§ Task directions:
Pull out the passage of the learning-curve text below, word for word, from "The complete data" up to and including "for that configuration.".

§ Given text:
____

The complete data for the incremental fitting of learning curves for all algorithms and quartiles is given for a selected few datasets in the table in the Appendix B. The table shows the raw values of the metrics $MS{E}^{\left(i\right)}$, ${\overline{R}}^2{}^{\left(i\right)}$, $MS{E}_{predict}^{\left(i\right)}$, ${\overline{R}}^2{}_{predict}^{\left(i\right)}$. Missing entries indicate that the fitting was not successful for that configuration.

4. Results

In terms of fitting a single learning curve, the fit results of the selected mathematical models are interdependent. In other words, the results of the obtained metrics ($MSE$ and ${\overline{R}}^2$) are interdependent within one learning curve and can be compared using pairwise (dependent) tests.

____

§ Given information:

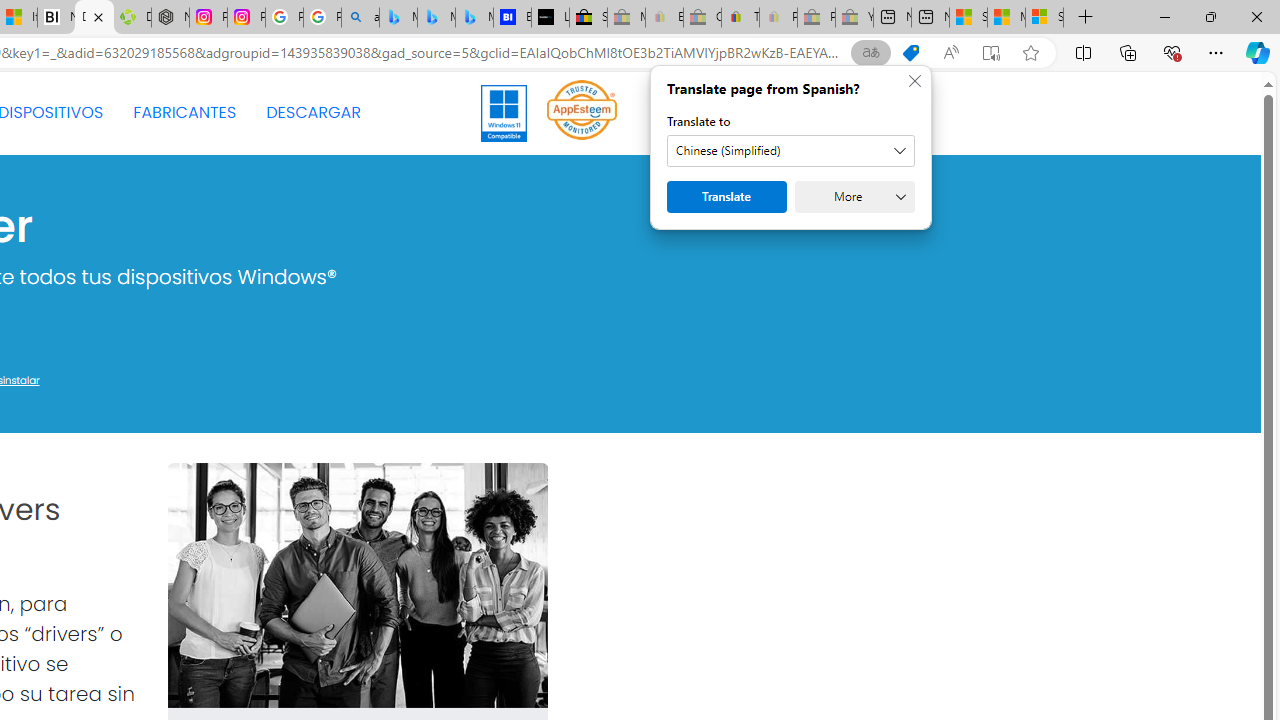 The height and width of the screenshot is (720, 1280). What do you see at coordinates (170, 18) in the screenshot?
I see `Nordace - Nordace Edin Collection` at bounding box center [170, 18].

____

§ Solution:
The complete data for the incremental fitting of learning curves for all algorithms and quartiles is given for a selected few datasets in the table in the Appendix B. The table shows the raw values of the metrics $MS{E}^{\left(i\right)}$, ${\overline{R}}^2{}^{\left(i\right)}$, $MS{E}_{predict}^{\left(i\right)}$, ${\overline{R}}^2{}_{predict}^{\left(i\right)}$. Missing entries indicate that the fitting was not successful for that configuration.